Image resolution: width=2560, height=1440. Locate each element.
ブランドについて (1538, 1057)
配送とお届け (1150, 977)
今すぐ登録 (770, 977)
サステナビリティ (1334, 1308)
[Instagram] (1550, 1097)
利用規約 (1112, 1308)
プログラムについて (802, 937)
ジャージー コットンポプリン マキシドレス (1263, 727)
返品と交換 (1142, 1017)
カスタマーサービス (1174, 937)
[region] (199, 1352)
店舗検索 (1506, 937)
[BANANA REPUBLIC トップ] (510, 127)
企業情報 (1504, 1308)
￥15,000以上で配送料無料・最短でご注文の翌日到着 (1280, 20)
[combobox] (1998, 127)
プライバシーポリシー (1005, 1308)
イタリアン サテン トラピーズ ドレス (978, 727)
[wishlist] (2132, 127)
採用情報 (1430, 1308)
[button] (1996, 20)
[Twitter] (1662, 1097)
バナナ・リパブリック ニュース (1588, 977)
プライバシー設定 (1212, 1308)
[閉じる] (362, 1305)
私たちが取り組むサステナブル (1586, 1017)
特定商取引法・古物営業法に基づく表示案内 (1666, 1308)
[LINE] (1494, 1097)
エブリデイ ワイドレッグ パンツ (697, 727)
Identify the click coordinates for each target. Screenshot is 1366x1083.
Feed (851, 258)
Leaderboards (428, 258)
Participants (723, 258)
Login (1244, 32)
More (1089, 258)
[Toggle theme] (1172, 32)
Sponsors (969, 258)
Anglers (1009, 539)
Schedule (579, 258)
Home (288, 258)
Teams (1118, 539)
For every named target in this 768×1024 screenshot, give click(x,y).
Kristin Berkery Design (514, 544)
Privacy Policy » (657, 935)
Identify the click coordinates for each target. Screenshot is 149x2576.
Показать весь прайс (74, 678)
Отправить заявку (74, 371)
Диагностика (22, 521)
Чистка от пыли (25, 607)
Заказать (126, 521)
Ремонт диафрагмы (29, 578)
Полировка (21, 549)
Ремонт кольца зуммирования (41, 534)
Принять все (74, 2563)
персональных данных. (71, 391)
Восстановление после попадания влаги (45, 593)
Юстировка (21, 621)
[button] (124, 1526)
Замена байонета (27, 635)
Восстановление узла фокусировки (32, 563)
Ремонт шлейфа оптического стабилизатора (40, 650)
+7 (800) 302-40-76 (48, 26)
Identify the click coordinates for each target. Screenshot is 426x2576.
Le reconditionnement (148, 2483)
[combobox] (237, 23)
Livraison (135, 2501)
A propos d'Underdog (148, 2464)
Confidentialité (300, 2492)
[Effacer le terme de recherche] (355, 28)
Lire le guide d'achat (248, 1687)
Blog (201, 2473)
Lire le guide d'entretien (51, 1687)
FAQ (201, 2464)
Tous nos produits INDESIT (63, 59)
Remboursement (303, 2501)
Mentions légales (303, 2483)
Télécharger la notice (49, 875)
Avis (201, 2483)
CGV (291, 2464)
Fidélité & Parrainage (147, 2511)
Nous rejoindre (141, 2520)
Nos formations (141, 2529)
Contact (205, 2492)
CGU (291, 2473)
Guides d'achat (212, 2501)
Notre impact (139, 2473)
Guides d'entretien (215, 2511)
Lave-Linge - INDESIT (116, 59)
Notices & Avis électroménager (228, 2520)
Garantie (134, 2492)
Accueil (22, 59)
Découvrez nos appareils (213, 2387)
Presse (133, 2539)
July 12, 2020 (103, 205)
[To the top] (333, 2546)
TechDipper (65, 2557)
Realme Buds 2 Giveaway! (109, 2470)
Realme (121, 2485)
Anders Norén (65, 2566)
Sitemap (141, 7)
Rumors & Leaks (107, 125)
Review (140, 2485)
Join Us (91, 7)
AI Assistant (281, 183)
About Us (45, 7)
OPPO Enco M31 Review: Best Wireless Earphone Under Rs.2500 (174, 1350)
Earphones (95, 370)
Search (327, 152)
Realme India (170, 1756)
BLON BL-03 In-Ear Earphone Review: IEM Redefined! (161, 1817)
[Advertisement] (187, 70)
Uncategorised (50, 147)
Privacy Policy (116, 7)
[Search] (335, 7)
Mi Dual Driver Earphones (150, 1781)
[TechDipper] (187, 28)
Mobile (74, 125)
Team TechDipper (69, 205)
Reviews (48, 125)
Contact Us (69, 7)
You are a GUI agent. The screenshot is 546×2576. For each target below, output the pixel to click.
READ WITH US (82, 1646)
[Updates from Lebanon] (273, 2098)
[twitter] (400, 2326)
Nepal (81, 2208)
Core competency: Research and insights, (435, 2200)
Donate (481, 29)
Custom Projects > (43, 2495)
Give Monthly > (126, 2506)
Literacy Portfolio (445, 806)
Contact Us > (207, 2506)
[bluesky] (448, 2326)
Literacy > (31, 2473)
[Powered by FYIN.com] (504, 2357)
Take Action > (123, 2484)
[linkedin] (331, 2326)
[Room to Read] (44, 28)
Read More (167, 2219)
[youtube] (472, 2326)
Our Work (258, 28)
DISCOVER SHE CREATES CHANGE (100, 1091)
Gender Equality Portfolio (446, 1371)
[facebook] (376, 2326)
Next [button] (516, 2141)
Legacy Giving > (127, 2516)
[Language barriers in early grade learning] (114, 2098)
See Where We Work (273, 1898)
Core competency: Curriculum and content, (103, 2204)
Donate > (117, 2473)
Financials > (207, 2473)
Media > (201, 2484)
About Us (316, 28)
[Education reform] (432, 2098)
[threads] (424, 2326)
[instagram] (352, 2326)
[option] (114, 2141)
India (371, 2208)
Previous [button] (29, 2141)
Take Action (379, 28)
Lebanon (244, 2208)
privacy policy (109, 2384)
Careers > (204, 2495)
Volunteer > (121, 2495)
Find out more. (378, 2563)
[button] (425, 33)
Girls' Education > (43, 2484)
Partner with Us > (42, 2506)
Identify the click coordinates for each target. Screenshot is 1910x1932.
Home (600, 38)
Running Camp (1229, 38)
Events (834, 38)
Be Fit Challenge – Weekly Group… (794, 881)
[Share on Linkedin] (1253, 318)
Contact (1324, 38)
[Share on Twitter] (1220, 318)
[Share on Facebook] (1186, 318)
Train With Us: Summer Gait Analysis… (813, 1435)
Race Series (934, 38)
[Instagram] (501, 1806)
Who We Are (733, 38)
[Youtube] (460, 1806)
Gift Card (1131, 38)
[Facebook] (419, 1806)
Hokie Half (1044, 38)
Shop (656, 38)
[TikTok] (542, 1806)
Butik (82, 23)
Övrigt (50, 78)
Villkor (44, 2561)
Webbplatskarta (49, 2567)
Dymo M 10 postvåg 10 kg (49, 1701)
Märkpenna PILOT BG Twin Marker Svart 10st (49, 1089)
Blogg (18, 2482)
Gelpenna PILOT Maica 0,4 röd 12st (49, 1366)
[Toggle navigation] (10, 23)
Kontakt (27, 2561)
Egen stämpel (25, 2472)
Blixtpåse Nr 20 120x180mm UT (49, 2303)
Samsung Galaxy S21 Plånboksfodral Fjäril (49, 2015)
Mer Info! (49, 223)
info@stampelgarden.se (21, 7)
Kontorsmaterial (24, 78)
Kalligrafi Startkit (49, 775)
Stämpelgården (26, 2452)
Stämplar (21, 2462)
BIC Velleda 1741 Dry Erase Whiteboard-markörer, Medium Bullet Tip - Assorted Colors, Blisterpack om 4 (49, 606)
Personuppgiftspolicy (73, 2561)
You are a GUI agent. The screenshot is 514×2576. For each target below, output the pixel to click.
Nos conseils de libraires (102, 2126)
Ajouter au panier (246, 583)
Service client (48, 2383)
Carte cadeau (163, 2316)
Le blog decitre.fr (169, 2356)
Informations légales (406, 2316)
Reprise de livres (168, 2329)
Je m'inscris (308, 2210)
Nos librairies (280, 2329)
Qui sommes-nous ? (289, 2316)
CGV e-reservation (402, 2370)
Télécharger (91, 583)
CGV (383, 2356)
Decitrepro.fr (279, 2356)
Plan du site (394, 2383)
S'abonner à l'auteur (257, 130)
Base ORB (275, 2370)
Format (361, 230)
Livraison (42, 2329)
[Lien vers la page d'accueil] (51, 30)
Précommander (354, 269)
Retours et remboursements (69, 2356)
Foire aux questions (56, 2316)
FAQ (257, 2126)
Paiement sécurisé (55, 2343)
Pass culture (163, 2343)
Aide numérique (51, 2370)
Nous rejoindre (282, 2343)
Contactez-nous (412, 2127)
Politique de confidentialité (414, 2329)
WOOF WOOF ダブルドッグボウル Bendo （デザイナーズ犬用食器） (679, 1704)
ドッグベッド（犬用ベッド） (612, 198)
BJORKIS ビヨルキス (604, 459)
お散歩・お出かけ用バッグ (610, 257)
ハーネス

> TASK TO CARRY OUT:
The line above containing "Previous [button] (29, 2141)", the line containing "Kalligrafi Startkit (49, 775)", and every line between them are to be transcribed exactly; no other line is wanted.

> OUTPUT FOR THIS EXERCISE:
Previous [button] (29, 2141)
Take Action (379, 28)
Lebanon (244, 2208)
privacy policy (109, 2384)
Careers > (204, 2495)
Volunteer > (121, 2495)
Find out more. (378, 2563)
[button] (425, 33)
Girls' Education > (43, 2484)
Partner with Us > (42, 2506)
Identify the click coordinates for each target. Screenshot is 1910x1932.
Home (600, 38)
Running Camp (1229, 38)
Events (834, 38)
Be Fit Challenge – Weekly Group… (794, 881)
[Share on Linkedin] (1253, 318)
Contact (1324, 38)
[Share on Twitter] (1220, 318)
[Share on Facebook] (1186, 318)
Train With Us: Summer Gait Analysis… (813, 1435)
Race Series (934, 38)
[Instagram] (501, 1806)
Who We Are (733, 38)
[Youtube] (460, 1806)
Gift Card (1131, 38)
[Facebook] (419, 1806)
Hokie Half (1044, 38)
Shop (656, 38)
[TikTok] (542, 1806)
Butik (82, 23)
Övrigt (50, 78)
Villkor (44, 2561)
Webbplatskarta (49, 2567)
Dymo M 10 postvåg 10 kg (49, 1701)
Märkpenna PILOT BG Twin Marker Svart 10st (49, 1089)
Blogg (18, 2482)
Gelpenna PILOT Maica 0,4 röd 12st (49, 1366)
[Toggle navigation] (10, 23)
Kontakt (27, 2561)
Egen stämpel (25, 2472)
Blixtpåse Nr 20 120x180mm UT (49, 2303)
Samsung Galaxy S21 Plånboksfodral Fjäril (49, 2015)
Mer Info! (49, 223)
info@stampelgarden.se (21, 7)
Kontorsmaterial (24, 78)
Kalligrafi Startkit (49, 775)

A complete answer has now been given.